You don’t have to commit a crime to be impeached.
The two articles of impeachment brought against the president focus on misuse of official power and violations of the public trust.
Article I charges President Trump with “Abuse of Power,” for misusing the powers of his office “for corrupt purposes in pursuit of personal political benefit.”
It accuses him of conditioning a state visit and delivery of military aid on the Ukrainians announcing an investigation of his 2020 rival Joe Biden.
Article II charges President Trump with “Obstruction of Congress” based on his “indiscriminate defiance” of lawfully issued congressional subpoenas in the impeachment inquiry.
Federal officers have been impeached for offenses ranging from corruption, to neglect of duty, to degrading public confidence in their fitness to wield power.
In our 232‐year constitutional history, fewer than 1/3 of the impeachments approved by the House have invoked a criminal statute or involved a crime.

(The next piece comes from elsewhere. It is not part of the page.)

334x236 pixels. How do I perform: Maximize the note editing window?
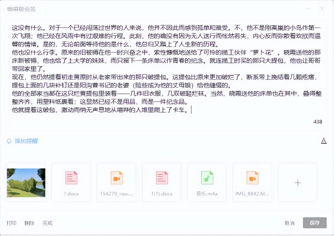pyautogui.click(x=315, y=9)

Criminal law is designed to punish and deter.
Impeachment aims at removing federal officers unfit for continued service.
Both articles have close precedent in the articles of impeachment / that drove Richard Nixon from office in 1974.
But impeachment is part law and part politics.
Legal analysis can’t tell you whether removal is prudent, necessary, or a good idea.
As the Federalist Papers warn, there is always “the greatest danger” that the decision to impeach will come down to the comparative strength of parties, instead of real demonstrations of innocence or guilt.